++++ EXCERPTED TEXT
# Gallery > Finished Maps >  Just another random fantasy world map

## enanoakd

Hello, this is my first post here (hope I'm not breaking any rules). 

I'm interested in mapmaking since a while now, but I still have a lot to learn.
Well, the truth is that I was bored the other day and tried to return to my old love, cartography. Since no idea appeared in my mind, I started to drop lines here and there and this is the final result...

I used mostly generic fantasy names for the places since there's no real intentions behind this like writing a novel or use it for a tabletop rpg. Again, I was just bored. So feel free to use it if you like it. Also, sorry but you might find some typo since english is not my native language.

It was made in Adobe Photoshop CS6, using some mountain and tree brushes made by eragon2589 and bob the magic hobo respectively that I found on DeviantArt.

Cheers!

----------


## Kellerica

Nice first post! Always nice to see fellow Photoshop mappers. Vibrant, warm colors and I love the texturing on the ocean. The forest icons used maybe don't quite go with the mountains, but overall I think the look is pretty solid.

Welcome to the Guild!  :Smile:

----------


## DrWho42

hope it's the first in many maps to come!  :Smile:  i too enjoy the choice in warm colours~

----------
++++++++
** YOUR OBJECTIVE **
Copy word for word the part of the fantasy map forum thread that starts with "## enanoakd" and goes on through "lot to learn.".
++++ GIVEN INFORMATION
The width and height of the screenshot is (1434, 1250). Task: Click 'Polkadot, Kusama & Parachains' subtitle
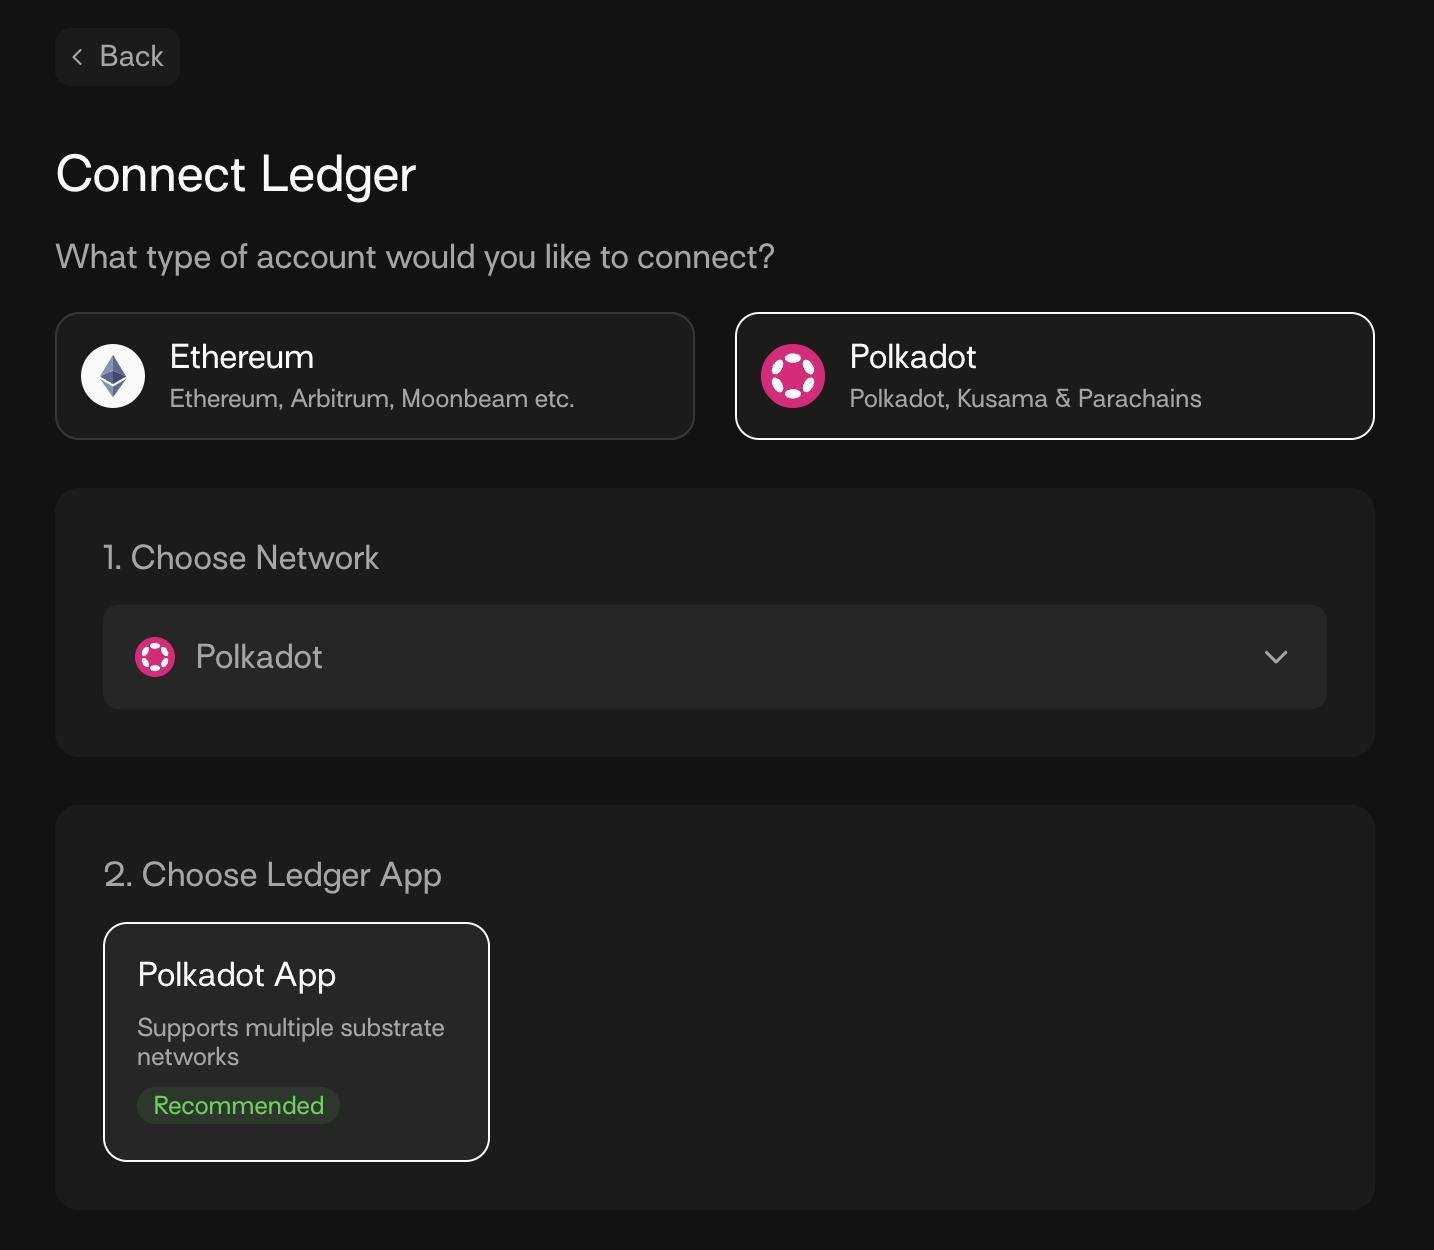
++++++++
** FINISHED EXERCISE **
## enanoakd

Hello, this is my first post here (hope I'm not breaking any rules). 

I'm interested in mapmaking since a while now, but I still have a lot to learn.